[Opening LISTED ENTRIES section]

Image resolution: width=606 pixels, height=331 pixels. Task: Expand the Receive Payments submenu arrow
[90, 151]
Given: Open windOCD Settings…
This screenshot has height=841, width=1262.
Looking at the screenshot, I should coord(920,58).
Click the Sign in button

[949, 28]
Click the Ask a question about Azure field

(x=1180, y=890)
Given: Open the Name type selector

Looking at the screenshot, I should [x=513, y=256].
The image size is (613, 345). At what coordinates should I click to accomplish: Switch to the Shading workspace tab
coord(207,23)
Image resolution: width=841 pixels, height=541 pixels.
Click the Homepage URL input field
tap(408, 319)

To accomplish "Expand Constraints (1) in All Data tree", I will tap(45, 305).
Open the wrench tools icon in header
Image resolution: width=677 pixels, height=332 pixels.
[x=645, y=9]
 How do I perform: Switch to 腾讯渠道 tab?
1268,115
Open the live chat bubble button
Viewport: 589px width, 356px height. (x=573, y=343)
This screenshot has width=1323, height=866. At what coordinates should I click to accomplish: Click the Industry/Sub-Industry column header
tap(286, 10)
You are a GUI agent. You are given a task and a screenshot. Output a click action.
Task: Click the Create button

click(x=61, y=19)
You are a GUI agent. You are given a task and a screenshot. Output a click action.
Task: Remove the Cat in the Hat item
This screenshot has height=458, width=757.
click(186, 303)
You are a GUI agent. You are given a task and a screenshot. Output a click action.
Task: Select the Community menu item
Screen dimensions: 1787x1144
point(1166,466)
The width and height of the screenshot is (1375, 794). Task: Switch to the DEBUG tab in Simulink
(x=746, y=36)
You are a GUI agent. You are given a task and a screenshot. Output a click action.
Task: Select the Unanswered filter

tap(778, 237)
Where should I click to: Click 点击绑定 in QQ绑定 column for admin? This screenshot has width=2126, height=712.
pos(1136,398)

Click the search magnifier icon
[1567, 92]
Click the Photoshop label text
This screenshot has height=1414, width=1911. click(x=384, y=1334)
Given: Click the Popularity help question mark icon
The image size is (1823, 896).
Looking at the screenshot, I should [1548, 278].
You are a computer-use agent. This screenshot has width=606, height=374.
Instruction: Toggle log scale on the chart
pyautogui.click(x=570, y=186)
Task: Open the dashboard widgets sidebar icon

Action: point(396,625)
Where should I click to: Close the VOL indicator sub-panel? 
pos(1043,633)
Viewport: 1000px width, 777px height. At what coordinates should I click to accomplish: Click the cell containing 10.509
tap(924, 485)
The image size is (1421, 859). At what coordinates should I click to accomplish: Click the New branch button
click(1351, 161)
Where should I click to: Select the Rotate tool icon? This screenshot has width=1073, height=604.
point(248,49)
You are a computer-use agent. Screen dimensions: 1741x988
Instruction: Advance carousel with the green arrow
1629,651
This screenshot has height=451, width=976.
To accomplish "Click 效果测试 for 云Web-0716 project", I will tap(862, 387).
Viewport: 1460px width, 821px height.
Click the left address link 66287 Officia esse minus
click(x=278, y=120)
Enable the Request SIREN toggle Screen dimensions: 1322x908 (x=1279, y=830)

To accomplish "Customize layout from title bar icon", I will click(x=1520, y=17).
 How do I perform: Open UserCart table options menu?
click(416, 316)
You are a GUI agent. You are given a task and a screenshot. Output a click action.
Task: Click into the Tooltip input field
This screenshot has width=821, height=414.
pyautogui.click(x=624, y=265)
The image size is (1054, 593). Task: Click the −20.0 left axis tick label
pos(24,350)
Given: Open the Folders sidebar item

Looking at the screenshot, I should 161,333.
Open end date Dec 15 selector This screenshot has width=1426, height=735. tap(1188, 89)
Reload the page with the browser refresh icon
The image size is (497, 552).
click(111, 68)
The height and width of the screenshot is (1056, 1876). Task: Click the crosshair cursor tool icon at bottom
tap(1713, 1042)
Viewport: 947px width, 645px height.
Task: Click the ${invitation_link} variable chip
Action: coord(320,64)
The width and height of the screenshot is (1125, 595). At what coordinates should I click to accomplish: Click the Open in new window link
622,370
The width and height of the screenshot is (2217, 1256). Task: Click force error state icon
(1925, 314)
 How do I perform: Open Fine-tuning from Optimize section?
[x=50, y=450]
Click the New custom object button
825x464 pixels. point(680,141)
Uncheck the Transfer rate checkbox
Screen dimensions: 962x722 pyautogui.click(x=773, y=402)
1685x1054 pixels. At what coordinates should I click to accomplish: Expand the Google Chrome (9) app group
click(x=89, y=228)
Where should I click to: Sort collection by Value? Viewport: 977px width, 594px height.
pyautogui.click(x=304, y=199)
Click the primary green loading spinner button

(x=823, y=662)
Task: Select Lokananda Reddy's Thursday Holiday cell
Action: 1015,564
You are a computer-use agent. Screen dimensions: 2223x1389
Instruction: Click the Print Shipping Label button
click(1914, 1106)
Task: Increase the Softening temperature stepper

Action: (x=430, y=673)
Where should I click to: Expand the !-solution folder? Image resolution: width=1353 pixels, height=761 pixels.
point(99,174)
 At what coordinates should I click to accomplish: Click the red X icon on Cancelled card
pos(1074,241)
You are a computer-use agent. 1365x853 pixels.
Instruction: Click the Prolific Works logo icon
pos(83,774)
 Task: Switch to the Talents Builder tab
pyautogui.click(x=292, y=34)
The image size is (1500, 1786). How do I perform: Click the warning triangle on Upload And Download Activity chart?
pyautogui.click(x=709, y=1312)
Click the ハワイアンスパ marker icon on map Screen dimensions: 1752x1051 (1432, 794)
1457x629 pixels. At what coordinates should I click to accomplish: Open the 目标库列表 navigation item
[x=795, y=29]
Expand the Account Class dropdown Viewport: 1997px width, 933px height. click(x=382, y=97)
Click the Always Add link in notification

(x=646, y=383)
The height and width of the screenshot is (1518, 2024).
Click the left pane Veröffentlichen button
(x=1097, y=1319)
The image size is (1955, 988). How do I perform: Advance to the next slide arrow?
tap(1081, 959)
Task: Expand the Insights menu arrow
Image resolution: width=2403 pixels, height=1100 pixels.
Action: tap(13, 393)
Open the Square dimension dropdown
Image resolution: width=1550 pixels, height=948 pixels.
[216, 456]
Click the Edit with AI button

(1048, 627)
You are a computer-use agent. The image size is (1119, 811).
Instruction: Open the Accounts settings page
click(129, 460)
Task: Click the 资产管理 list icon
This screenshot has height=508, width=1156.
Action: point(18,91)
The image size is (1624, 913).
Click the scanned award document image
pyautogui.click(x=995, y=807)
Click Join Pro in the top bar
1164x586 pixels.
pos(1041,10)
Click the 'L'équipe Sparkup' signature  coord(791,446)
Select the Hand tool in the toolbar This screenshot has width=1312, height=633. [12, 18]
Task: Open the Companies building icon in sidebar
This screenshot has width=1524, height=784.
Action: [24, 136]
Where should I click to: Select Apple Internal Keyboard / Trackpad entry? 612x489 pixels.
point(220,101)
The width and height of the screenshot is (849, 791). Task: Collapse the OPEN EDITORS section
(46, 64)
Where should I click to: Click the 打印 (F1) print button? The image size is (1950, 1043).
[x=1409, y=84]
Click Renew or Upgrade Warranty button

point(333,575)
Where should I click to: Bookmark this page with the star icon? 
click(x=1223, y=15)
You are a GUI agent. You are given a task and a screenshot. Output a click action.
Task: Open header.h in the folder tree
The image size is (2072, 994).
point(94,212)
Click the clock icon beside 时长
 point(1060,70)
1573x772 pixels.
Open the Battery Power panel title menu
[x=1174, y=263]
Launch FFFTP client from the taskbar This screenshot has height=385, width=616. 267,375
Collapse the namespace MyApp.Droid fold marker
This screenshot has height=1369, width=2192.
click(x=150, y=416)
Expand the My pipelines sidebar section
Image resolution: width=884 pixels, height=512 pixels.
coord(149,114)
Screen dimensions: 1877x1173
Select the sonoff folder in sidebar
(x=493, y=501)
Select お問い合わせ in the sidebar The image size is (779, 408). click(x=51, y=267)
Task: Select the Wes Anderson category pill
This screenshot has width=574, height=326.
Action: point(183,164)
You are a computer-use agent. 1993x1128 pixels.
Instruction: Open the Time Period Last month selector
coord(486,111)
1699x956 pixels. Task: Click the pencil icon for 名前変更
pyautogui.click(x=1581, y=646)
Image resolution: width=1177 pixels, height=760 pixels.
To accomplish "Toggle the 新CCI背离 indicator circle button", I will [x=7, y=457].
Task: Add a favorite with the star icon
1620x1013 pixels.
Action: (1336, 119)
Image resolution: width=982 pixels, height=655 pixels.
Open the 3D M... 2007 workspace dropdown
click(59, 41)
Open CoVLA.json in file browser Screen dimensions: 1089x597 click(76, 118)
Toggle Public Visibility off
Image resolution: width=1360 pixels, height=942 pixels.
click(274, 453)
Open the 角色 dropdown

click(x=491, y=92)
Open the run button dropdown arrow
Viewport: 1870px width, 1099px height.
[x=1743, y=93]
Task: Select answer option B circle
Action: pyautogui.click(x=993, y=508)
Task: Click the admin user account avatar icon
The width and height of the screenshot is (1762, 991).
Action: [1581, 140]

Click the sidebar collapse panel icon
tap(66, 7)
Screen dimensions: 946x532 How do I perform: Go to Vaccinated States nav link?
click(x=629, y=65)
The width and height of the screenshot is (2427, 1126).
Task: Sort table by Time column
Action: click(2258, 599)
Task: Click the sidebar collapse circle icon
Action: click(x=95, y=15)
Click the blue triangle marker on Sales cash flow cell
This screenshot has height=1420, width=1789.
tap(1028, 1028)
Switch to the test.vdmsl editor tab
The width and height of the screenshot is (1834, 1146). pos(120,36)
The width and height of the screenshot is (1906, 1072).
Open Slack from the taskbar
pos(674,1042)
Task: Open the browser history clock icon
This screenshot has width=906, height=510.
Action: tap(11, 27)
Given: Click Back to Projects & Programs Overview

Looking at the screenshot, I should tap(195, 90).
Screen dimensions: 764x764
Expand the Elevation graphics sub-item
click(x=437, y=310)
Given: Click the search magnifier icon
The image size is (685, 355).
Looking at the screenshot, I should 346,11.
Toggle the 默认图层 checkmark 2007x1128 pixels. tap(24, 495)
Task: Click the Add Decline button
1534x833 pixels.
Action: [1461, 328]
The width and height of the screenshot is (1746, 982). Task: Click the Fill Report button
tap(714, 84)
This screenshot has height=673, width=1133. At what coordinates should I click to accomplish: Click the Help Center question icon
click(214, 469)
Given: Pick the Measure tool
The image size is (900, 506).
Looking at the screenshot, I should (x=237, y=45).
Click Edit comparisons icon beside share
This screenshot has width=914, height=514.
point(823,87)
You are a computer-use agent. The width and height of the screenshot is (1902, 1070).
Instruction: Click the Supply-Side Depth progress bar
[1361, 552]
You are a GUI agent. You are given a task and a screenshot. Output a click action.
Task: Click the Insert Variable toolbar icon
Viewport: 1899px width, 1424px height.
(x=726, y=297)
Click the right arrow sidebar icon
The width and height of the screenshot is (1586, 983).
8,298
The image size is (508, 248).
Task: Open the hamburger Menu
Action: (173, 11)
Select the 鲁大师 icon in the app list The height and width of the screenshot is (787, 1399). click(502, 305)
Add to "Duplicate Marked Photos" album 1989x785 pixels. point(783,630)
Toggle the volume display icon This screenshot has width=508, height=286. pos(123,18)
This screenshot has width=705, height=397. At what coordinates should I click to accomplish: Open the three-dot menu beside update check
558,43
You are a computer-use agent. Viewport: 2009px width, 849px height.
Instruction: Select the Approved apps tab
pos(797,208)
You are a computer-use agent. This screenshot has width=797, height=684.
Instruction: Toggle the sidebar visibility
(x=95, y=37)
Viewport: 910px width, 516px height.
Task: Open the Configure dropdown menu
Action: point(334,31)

[Closing LISTED ENTRIES section]

[DIRECTIONS FOR THIS TASK]
Show every line of the listing that includes the word "tree".

[SOLUTION TO THIS TASK]
To accomplish "Expand Constraints (1) in All Data tree", I will tap(45, 305).
Task: Open header.h in the folder tree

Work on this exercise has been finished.